[Stored data]
□ □ □ □
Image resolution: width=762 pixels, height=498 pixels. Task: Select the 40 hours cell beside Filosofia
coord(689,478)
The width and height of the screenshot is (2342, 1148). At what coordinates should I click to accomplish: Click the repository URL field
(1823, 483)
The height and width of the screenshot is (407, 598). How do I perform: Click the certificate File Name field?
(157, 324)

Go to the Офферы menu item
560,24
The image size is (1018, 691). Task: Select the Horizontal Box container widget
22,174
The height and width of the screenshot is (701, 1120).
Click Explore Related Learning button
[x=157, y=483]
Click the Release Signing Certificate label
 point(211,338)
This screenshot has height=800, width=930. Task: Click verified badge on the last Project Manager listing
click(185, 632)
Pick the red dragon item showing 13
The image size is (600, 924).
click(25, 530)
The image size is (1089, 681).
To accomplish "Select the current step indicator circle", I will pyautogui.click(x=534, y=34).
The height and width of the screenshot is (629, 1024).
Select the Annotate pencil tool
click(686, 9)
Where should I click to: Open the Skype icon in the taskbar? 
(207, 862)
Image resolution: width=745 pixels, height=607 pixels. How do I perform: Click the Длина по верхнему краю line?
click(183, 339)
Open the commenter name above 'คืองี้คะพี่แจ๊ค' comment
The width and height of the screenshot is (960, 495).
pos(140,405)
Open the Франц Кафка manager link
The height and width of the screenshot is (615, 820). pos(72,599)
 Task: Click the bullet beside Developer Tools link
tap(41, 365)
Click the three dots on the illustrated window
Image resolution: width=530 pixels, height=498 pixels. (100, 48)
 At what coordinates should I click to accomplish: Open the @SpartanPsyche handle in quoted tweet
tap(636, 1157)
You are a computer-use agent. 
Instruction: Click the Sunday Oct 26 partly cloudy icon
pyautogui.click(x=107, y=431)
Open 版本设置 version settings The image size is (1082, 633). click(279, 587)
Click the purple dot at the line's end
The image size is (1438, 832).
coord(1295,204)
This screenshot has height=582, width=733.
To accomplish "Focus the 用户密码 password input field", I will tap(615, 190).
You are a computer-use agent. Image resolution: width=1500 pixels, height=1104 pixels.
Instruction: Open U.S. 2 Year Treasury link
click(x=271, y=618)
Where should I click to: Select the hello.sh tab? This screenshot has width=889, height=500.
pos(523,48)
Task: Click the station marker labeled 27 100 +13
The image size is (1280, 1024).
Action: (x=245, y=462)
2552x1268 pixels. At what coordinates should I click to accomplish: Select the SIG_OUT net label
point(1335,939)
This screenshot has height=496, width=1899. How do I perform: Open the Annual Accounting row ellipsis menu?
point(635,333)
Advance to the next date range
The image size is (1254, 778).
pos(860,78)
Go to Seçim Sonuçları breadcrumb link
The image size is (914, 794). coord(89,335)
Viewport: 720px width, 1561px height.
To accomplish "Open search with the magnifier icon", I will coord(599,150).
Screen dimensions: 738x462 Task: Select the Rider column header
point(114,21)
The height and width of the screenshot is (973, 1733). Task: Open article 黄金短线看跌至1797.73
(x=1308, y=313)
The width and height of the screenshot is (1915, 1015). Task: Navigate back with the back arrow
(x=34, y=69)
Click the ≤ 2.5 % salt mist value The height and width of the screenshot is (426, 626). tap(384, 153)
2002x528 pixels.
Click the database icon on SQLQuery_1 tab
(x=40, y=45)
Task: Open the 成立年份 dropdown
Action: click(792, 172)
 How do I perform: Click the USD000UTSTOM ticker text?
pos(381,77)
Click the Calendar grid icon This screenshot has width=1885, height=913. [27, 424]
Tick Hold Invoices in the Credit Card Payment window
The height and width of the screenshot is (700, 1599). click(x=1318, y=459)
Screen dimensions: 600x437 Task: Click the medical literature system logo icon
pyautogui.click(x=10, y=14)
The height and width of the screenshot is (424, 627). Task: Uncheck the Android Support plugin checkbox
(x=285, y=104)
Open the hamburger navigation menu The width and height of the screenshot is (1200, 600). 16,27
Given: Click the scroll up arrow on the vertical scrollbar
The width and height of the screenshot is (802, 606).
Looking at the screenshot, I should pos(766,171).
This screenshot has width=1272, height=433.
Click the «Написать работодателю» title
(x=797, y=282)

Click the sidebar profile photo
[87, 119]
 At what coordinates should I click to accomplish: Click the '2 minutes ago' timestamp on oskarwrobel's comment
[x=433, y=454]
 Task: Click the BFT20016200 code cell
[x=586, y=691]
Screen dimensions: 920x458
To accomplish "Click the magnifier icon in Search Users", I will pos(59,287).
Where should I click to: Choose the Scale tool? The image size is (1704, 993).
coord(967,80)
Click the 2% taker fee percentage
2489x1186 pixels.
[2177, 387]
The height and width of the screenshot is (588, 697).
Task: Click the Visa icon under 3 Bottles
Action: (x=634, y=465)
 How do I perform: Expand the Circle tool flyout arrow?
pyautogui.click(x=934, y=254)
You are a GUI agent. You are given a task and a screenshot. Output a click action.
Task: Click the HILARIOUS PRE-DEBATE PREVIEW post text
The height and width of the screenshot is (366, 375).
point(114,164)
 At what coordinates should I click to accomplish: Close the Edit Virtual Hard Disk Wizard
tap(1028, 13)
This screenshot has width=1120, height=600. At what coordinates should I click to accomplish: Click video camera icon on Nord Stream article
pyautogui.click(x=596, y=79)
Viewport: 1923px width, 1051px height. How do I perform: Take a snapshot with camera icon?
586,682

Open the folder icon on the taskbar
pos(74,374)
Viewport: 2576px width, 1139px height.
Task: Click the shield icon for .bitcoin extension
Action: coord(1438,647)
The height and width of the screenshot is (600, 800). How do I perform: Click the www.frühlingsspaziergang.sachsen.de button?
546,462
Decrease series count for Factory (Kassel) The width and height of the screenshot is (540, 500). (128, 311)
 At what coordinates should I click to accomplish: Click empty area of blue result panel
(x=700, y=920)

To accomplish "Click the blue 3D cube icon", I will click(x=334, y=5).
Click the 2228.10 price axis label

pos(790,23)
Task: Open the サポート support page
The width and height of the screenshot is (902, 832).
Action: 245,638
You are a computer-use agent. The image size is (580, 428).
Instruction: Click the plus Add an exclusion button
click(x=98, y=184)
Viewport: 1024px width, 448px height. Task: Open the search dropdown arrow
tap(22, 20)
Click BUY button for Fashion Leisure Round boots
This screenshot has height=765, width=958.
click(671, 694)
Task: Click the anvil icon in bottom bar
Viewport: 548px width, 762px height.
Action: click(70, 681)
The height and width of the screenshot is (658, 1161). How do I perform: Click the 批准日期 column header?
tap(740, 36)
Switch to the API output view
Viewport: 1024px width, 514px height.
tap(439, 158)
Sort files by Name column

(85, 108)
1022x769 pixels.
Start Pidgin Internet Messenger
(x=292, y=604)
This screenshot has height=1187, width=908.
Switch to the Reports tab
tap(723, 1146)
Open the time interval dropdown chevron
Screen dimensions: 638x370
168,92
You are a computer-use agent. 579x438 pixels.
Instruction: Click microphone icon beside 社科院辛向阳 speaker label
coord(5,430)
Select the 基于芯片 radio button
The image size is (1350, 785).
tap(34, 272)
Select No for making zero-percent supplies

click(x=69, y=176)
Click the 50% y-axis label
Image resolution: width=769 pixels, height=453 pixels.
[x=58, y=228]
□ □ □ □
• **What is being asked**:
Print exactly the lines above from the one with "Click the Release Signing Certificate label" to the one with "The image size is (1089, 681).", including both.

• **Exercise response**:
Click the Release Signing Certificate label
 point(211,338)
This screenshot has height=800, width=930. Task: Click verified badge on the last Project Manager listing
click(185, 632)
Pick the red dragon item showing 13
The image size is (600, 924).
click(25, 530)
The image size is (1089, 681).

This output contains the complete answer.